To talk about the net specifically is to impose that control from outside the Net. The military designed the net in a very non-centered way to prevent any key data site being wiped out during a nuclear attack. So they designed this highly or perhaps even more uncontrollable medium that eventually got out of their hands. Big surprise. Suddenly the hackers and the surfers and eventually everybody got into it. Right now you are looking at a tech system that cannot be controlled from within because there is no way for the net to be redesigned, centralized and controlled.
However it is very easy to terrorize people into behaving properly. If you make an example, the more ludicrous the better. Take a guy who steals a 99 cent document from Bell Telephone (this actually happened). Well you smash the shit out of him and take away all of his computer equipment and put him in jail. You make a big thing out of it to let everyone know that this happened and guys guy who stole 99 cents worth of data is being persecuted to the max. Everyone then goes “Oops, I had better not do that.”

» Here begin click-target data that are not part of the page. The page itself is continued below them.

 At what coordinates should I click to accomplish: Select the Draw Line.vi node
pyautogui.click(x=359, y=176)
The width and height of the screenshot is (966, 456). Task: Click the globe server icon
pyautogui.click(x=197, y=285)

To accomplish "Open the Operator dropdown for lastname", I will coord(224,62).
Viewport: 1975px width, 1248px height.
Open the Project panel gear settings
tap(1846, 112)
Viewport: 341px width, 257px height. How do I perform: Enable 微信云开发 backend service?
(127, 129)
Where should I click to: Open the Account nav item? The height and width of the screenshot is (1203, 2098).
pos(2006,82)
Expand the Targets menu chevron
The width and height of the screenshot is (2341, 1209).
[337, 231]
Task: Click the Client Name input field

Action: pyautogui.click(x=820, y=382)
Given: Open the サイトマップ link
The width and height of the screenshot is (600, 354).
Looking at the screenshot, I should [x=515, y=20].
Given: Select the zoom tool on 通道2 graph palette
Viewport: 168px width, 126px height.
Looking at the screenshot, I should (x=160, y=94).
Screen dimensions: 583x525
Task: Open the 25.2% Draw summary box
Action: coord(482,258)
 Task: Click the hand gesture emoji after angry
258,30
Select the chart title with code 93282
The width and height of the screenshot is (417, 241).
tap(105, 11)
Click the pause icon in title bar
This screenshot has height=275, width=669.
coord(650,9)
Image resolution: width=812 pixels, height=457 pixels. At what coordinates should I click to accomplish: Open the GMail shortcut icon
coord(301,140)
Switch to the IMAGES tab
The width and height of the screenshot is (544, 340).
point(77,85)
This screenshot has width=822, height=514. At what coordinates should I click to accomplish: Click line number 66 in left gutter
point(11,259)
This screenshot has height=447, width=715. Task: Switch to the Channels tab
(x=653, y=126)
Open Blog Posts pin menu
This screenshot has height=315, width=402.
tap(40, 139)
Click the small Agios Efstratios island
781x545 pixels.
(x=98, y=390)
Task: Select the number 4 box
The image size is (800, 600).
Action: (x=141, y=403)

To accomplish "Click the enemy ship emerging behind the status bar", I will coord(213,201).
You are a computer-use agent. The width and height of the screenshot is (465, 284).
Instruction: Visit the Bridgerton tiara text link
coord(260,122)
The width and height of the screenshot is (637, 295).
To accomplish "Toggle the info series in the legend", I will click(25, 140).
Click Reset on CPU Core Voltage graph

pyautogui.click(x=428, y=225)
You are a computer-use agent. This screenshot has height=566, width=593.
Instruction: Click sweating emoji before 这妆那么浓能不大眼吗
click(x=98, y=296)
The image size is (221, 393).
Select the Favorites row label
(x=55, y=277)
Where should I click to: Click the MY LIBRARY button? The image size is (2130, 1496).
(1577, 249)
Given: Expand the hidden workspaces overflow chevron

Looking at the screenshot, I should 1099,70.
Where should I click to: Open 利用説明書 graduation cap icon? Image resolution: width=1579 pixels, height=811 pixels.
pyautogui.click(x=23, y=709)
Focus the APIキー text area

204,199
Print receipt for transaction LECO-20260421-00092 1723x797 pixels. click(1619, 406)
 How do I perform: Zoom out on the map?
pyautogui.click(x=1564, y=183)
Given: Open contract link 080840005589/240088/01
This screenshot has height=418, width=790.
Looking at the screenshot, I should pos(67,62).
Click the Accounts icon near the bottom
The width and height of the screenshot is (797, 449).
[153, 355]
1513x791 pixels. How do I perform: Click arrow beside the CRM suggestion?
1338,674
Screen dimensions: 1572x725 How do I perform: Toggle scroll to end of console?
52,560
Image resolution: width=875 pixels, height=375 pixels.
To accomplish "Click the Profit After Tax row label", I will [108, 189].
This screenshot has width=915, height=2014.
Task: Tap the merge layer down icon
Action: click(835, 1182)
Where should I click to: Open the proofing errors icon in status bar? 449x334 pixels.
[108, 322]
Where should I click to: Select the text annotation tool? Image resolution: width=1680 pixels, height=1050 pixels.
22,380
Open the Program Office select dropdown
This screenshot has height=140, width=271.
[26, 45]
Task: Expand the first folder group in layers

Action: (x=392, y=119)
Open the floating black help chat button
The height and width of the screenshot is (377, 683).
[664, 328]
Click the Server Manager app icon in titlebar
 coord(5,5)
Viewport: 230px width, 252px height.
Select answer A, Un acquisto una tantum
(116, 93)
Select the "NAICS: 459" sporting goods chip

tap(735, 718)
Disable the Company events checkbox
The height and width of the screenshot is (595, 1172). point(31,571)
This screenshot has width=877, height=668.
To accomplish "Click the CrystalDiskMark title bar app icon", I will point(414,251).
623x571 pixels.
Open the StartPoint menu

This is terror. This is nothing other than terrorism. The state as everybody knows is the major purveyor of terror. The individual has no where near the resources to establish the level of terror that the state can. Plus, on top of that capitalism in the form of the media corporations that are eager to penetrate the net have the same goals which is to say social control of the net through terror on one hand and greed on the other. Two very powerful human emotions needless to say. We are now looking at the future of 600 channels where everyone will have something to watch to keep them inactivated. On the other hand, whatever quarters of tech possibilities for free exchange of information or freedom may still exist on the net just as it persists in other mediums will be reduced to an infinitesimal, ever receding aspect of the medium. This will come about through terror – through the control of people’s behavior through terror.
E23: Is that your pessimistic take on the Internet?
HB: That is my pessimistic take on the net. There is also an optimistic take on the net which says that the people who are involved or value highly the potential for free exchange of information and ideas will somehow organize resistance within and outside the net. However, I don’t see much sign of this happening as you might expect. Resistance inside the net is virtual resistance, show of resistance, not the substance. People talk about free speech but it's all intellectual, abstract and virtual.
E23: How do we turn dreams of freedom into reality?
HB: What we need is a link up between the net and the real world. If I grow a crop of something and wanted to trade someone for some ham, why can’t I do that through the net. Avoiding taxes, even the use of money thereby freeing myself from the particular medium. Money is a very mediating medium (laughter). I’m not some kind of nut who wants everybody to go back to the woods and trade. This could supplement our economic life somewhat to increase our free time.
E23: I remember reading TAZ, “Final transcendence of the body. Cybergnosis.” That is perhaps why the digital world tends not to leak into the three-dimensional world. We are on a level trying to escape from the real world.
HB: You are correct. The medium itself encourages a disengagement from bodily reality. In some sense every medium has done that. By very definition a medium is a bridge that allows a connection. A bridge also serves a function of separating.